Stored data
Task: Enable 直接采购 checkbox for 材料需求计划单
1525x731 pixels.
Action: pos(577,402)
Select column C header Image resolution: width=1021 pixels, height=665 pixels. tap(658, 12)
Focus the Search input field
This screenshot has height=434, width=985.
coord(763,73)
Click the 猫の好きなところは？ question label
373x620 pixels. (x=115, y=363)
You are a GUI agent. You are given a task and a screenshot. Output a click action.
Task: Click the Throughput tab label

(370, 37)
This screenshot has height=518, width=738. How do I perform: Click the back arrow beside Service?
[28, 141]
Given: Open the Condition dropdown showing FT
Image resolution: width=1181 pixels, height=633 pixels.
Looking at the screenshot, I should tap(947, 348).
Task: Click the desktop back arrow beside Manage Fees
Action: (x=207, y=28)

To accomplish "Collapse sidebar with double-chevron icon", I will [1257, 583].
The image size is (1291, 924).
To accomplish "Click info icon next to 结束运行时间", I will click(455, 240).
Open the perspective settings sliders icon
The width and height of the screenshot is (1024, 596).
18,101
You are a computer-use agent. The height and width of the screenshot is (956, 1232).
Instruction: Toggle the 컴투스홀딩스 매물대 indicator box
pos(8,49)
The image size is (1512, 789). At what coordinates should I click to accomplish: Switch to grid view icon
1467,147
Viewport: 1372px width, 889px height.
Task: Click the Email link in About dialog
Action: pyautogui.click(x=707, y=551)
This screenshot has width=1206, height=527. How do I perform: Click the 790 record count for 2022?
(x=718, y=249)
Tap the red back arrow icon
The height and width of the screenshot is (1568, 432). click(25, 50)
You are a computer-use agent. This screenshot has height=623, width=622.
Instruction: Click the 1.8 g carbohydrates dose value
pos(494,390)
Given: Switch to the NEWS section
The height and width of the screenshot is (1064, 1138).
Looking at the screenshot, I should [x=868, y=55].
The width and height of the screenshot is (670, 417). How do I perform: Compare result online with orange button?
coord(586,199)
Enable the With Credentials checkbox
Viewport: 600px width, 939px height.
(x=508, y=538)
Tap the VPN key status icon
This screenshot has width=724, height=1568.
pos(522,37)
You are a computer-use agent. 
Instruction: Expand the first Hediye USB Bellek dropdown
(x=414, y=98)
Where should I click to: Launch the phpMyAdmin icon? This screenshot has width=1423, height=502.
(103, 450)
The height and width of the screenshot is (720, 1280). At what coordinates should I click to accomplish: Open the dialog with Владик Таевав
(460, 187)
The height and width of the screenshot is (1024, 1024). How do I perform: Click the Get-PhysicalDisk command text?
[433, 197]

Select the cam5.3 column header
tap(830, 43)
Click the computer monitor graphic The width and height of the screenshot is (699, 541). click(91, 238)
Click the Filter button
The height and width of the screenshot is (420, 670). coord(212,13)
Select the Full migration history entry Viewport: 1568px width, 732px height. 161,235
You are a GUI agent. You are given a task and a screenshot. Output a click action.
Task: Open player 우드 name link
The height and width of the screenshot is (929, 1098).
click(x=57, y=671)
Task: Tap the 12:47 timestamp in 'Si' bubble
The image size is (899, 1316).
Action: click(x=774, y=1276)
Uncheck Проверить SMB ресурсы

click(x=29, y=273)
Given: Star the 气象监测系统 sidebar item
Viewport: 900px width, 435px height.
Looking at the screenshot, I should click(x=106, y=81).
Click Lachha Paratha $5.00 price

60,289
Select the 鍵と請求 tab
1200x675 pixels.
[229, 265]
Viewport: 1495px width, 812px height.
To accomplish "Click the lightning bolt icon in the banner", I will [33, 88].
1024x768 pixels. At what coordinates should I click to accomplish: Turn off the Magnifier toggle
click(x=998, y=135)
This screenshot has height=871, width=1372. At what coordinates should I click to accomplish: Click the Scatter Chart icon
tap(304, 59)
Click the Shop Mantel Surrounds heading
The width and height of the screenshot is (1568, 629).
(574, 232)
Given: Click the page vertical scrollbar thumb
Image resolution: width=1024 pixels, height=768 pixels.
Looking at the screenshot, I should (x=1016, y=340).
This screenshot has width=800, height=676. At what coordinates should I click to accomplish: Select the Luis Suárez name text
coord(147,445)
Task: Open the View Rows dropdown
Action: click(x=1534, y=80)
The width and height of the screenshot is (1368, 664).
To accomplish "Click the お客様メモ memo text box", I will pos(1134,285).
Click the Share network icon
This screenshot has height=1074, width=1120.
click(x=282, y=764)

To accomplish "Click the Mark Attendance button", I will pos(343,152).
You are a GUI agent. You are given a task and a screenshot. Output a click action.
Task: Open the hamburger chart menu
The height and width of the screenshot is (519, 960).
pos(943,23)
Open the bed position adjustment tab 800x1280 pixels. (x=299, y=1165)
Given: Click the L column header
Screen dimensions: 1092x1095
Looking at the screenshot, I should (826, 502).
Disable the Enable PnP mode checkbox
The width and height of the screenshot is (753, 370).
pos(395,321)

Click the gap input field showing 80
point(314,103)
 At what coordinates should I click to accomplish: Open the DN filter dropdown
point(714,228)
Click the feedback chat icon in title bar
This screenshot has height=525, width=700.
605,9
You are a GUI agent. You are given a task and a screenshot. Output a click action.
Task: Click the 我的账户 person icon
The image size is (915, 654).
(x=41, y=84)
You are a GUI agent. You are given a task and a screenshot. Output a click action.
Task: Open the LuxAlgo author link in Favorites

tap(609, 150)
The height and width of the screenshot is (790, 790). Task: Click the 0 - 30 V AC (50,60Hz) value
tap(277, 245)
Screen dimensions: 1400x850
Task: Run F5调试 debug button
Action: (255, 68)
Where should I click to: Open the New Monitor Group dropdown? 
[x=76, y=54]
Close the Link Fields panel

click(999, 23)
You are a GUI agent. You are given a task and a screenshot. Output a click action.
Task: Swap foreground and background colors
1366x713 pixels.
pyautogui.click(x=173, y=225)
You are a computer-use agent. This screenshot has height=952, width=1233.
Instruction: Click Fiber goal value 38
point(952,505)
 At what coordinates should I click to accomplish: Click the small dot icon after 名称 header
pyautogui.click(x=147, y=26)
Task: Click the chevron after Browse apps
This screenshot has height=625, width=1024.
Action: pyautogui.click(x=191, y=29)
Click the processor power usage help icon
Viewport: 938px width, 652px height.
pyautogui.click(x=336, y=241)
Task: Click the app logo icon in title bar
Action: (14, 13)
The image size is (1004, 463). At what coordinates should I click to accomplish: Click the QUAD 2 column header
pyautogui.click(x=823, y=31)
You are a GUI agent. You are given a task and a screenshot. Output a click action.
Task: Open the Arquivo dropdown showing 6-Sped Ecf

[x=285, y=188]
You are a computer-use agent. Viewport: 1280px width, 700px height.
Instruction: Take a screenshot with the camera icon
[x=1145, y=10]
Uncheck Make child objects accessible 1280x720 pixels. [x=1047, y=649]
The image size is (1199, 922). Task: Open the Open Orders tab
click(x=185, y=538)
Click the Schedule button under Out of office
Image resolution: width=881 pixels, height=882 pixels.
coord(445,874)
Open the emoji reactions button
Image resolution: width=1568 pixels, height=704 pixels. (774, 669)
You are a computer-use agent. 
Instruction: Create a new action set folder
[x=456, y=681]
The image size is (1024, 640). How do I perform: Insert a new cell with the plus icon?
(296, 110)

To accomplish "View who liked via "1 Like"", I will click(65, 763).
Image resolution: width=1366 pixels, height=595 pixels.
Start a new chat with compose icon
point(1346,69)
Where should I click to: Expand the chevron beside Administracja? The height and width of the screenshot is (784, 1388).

# Exercise brief:
Within the records above, determine how many lines contain the word "sidebar". Respond with that number and no other text.

# Expected answer:
2